RECORDS TO USE:
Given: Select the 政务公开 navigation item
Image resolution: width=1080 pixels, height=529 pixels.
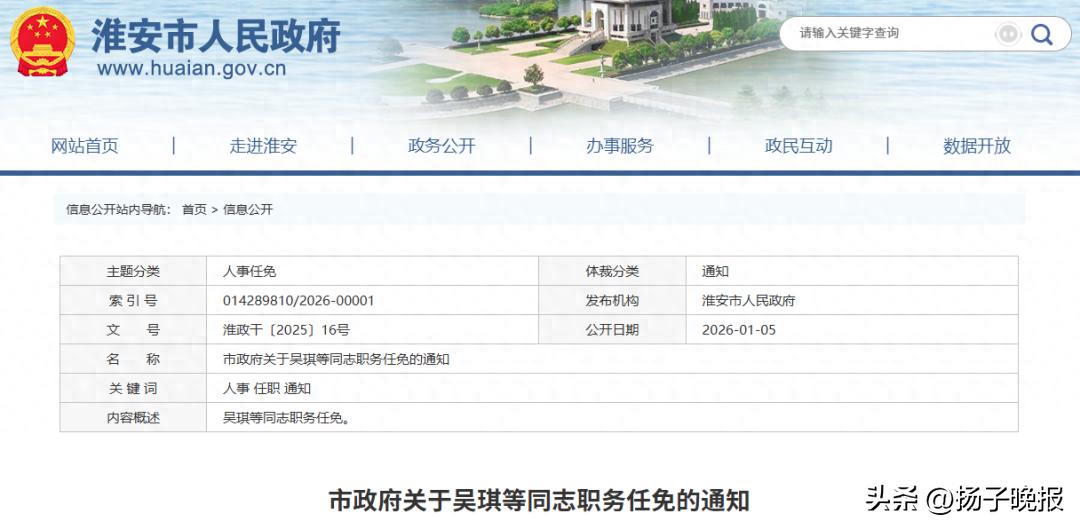Looking at the screenshot, I should click(441, 146).
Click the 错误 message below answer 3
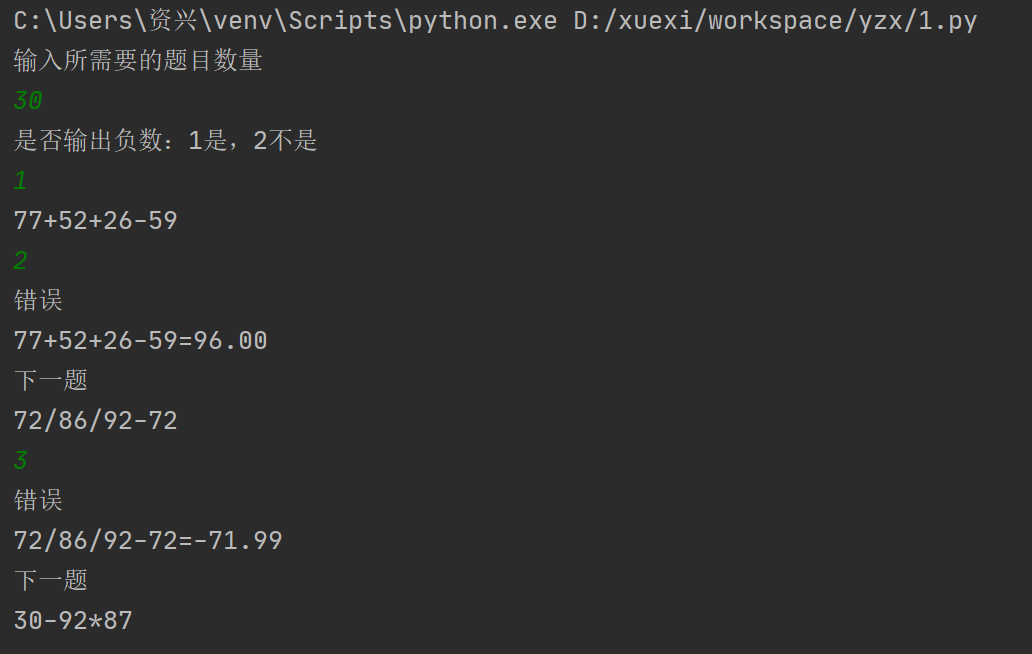Viewport: 1032px width, 654px height. [x=38, y=501]
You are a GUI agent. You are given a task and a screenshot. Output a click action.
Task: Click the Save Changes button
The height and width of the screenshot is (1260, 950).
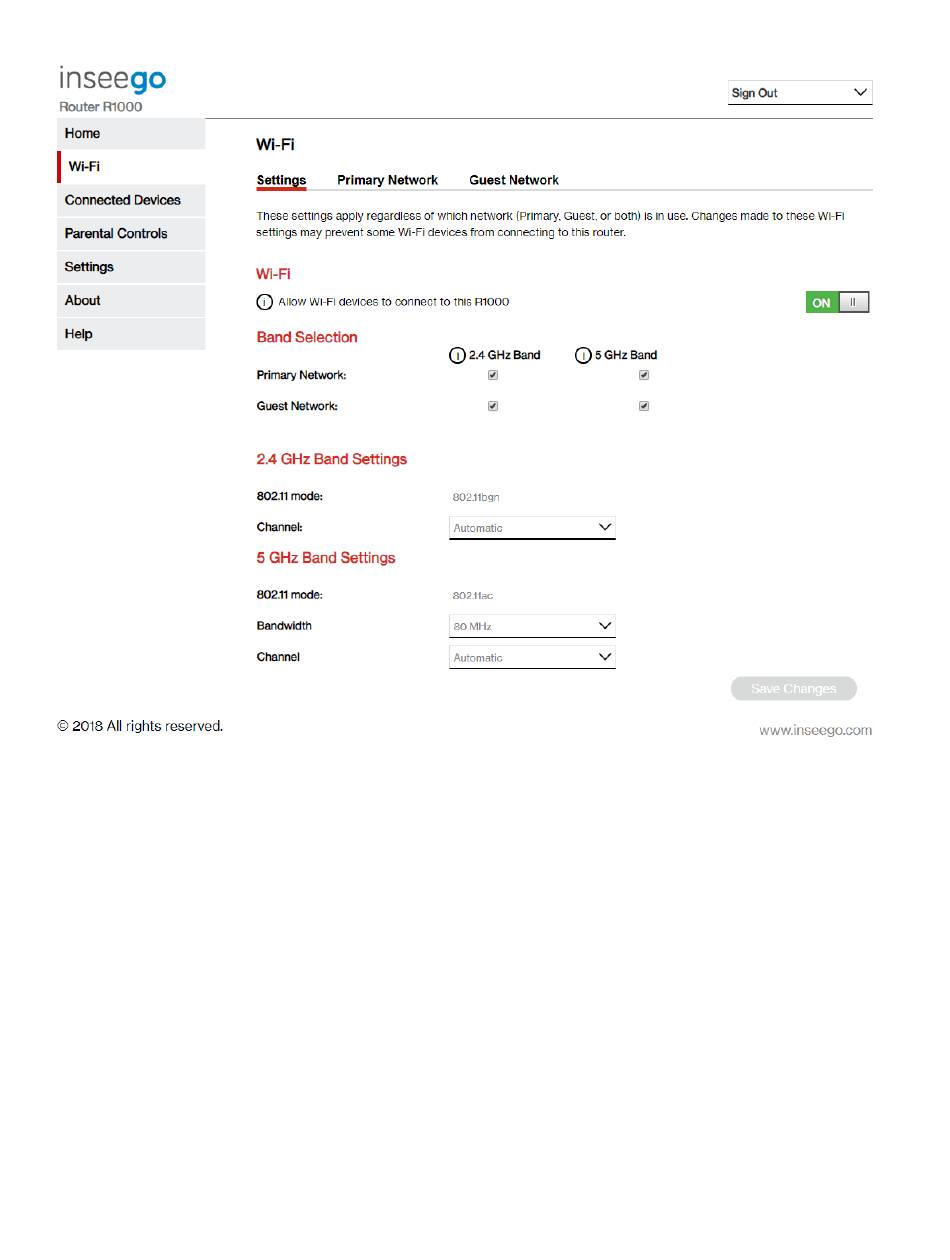coord(793,689)
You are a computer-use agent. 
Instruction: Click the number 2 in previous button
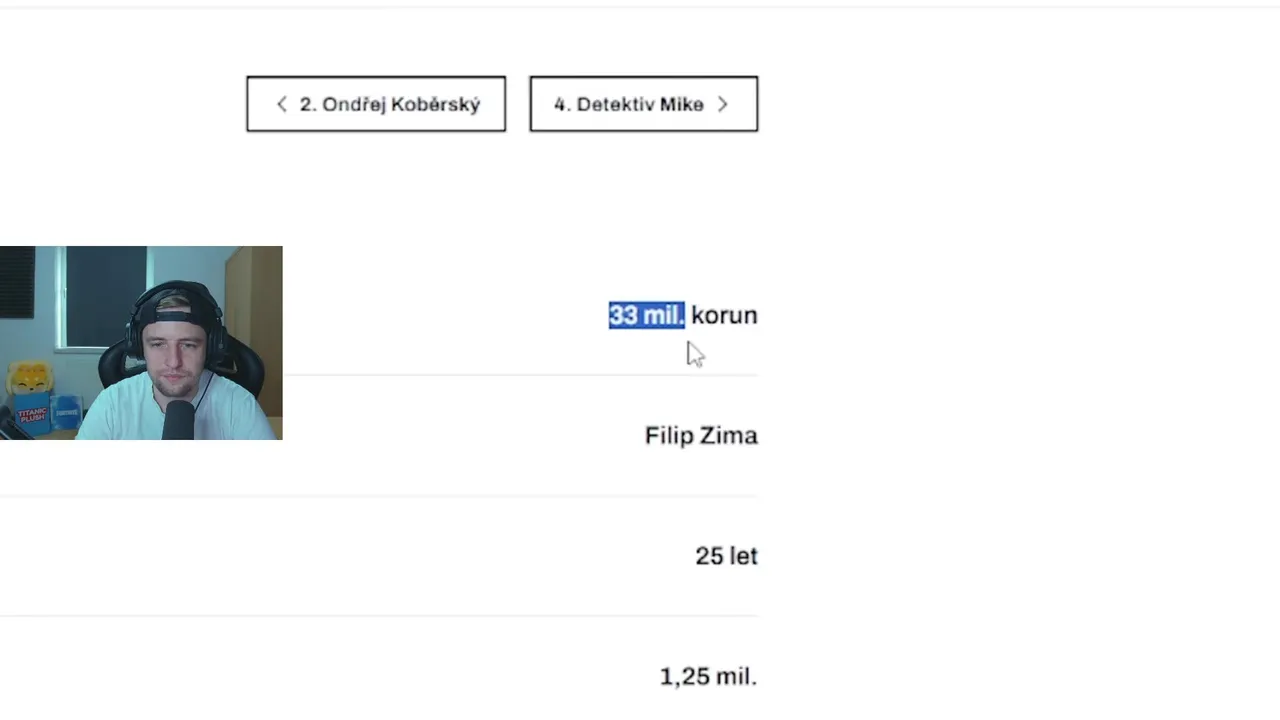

ACTIVITY:
Excluding every picture, set down the listing exactly.

RESULT FOR THIS EXERCISE:
Given: Select the 政务公开 navigation item
Image resolution: width=1080 pixels, height=529 pixels.
Looking at the screenshot, I should click(441, 146).
Click the 错误 message below answer 3
Viewport: 1032px width, 654px height. [x=38, y=501]
You are a GUI agent. You are given a task and a screenshot. Output a click action.
Task: Click the Save Changes button
The height and width of the screenshot is (1260, 950).
coord(793,689)
You are a computer-use agent. 
Instruction: Click the number 2 in previous button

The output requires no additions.